今天遇到了rabbitmq宕机,具体现象是java publisher发送消息后,consumer没有收到消息,publisher也没有报错(未使用ack机制);于是重启docker(rabbitmq装在docker中),重启失败,查看日志出现
2022-11-10 08:11:22.831 [info] <0.44.0> Application rabbit exited with
reason:{{could_not_write_file,“/var/lib/rabbitmq/mnesia/rabbit@5d259b8e06a1/cluster_nodes.config”,enospc},{rabbit,start,[normal,[]]}}
{“Kernel pid
terminated”,application_controller,“{application_start_failure,rabbit,{{could_not_write_file,”/var/lib/rabbitmq/mnesia/rabbit@5d259b8e06a1/cluster_nodes.config",enospc},{rabbit,start,[normal,[]]}}}"}
08:17:58.111 [warning] Failed to write PID file
“/var/lib/rabbitmq/mnesia/rabbit@5d259b8e06a1.pid”: no space left on
device
导出log, docker logs contianerId > log.file
或者 查看最新log
docker logs -f --tail=100 containerId
执行docker info
,找到根路径
Docker Root Dir: /var/lib/docker
Debug Mode: false
Registry:https://index.docker.io/v1/
查看根路径所在磁盘的使用率,Use已经100%,说明磁盘没有空间了。
[root@xxx ~]# df -h /var/lib/docker
Filesystem Size Used Avail Use% Mounted on
/dev/vda1 40G 40G 0 100% /
将没用的日志,删除释放空间,然后rabbitmq重启,就好了。
跟踪日志发现,早在前一天就已经出现警告,警告的意思是磁盘空间不足,如果不修正,那么publisher会被阻塞,不能发送。经查阅资料得知,默认的rabbitmq达到物理内存的40%、或者磁盘空间不足50M时,就会发出警告,阻塞publisher发布消息。

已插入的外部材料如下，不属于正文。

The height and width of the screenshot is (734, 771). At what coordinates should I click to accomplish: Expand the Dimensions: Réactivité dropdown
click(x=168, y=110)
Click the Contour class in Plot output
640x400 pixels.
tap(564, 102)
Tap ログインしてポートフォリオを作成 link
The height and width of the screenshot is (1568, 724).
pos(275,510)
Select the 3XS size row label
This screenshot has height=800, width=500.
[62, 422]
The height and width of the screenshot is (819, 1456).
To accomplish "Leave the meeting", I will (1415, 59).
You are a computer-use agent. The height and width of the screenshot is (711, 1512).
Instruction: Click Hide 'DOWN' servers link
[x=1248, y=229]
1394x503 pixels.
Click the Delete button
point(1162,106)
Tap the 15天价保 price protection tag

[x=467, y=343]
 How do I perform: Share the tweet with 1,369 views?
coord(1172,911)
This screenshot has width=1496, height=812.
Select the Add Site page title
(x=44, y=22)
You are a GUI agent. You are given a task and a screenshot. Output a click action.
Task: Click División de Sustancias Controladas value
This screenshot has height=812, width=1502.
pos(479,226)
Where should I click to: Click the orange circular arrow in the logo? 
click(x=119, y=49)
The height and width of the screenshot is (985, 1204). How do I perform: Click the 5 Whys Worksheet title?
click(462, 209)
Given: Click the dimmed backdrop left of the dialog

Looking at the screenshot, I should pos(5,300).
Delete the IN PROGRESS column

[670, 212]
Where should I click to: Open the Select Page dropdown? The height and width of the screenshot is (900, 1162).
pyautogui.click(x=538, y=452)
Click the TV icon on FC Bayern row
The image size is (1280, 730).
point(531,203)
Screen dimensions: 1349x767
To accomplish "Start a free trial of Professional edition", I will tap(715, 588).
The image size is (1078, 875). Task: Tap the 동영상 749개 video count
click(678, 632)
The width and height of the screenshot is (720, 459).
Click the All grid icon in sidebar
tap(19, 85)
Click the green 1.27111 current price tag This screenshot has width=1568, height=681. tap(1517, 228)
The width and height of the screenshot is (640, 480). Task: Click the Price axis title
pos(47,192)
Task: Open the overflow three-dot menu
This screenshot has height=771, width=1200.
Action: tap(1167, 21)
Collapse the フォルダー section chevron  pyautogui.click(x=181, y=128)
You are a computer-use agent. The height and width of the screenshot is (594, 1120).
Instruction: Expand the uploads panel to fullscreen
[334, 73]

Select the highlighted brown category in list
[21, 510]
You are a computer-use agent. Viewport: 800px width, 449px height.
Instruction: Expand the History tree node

**********************************************************
*** Publishers will be blocked until this alarm clears ***
**********************************************************
2022-11-09 19:13:11.675 [info] <0.437.0> Free disk space is sufficient. Free bytes: 51777536. Limit: 50000000
2022-11-09 19:13:11.675 [warning] <0.433.0> disk resource limit alarm cleared on node rabbit@5d259b8e06a1
2022-11-09 19:13:11.675 [warning] <0.433.0> disk resource limit alarm cleared across the cluster
2022-11-09 20:40:10.980 [info] <0.437.0> Free disk space is insufficient. Free bytes: 49848320. Limit: 50000000
2022-11-09 20:40:10.980 [warning] <0.433.0> disk resource limit alarm set on node rabbit@5d259b8e06a1.
du -sh
查看的是文件所占用的大小,比如
[root@xxx lib]# du -sh /var/lib/docker
4.4G /var/lib/docker
df -h
查看的是,磁盘使用情况
[root@xxx lib]# df -h /var/lib/docker
Filesystem Size Used Avail Use% Mounted on
/dev/vda1 40G 12G 27G 31% /
而df查看的是全部磁盘使用情况
[root@xxx lib]# df -h
Filesystem Size Used Avail Use% Mounted on
devtmpfs 16G 0 16G 0% /dev
tmpfs 16G 0 16G 0% /dev/shm
tmpfs 16G 1.1M 16G 1% /run
tmpfs 16G 0 16G 0% /sys/fs/cgroup
/dev/vda1 40G 12G 27G 31% /
tmpfs 3.1G 0 3.1G 0% /run/user/0
overlay 40G 12G 27G 31% /var/lib/docker/overlay2/584601df5d3aa8130909fd7f333bcfbff75c774a3ec363bff1be43e1f89e4508/merged
overlay 40G 12G 27G 31% /var/lib/docker/overlay2/87076bd5e7d8d907952d91a01582ef8197135cae69868d17df4932a7e2abe75d/merged
overlay 40G 12G 27G 31% /var/lib/docker/overlay2/e09ecced1347db602ad05103abf50b3fb305e62ee86729dd6dff52bec88dbaba/merged
overlay 40G 12G 27G 31% /var/lib/docker/overlay2/3854314a6cff111d497813c01517e5c6be4429dca9d1ed6a3deca4e3f477b318/merged
启动的docker是4个,所以有4条overlay记录;每一条都是12G指的是所在磁盘已经使用12G,而不是每一条占用12G
某天,某队列消息消费的比较慢,为了不影响业务,首先重启了rabbitmq,重启后,出现大量
2024-03-08 14:57:45.152 [error] <0.556.0> Discarding message {'$gen_cast',{confirm,"+",<0.556.0>}} from <0.556.0> to <0.996.0> in an old incarnation (1709878733) of this node (1709880166)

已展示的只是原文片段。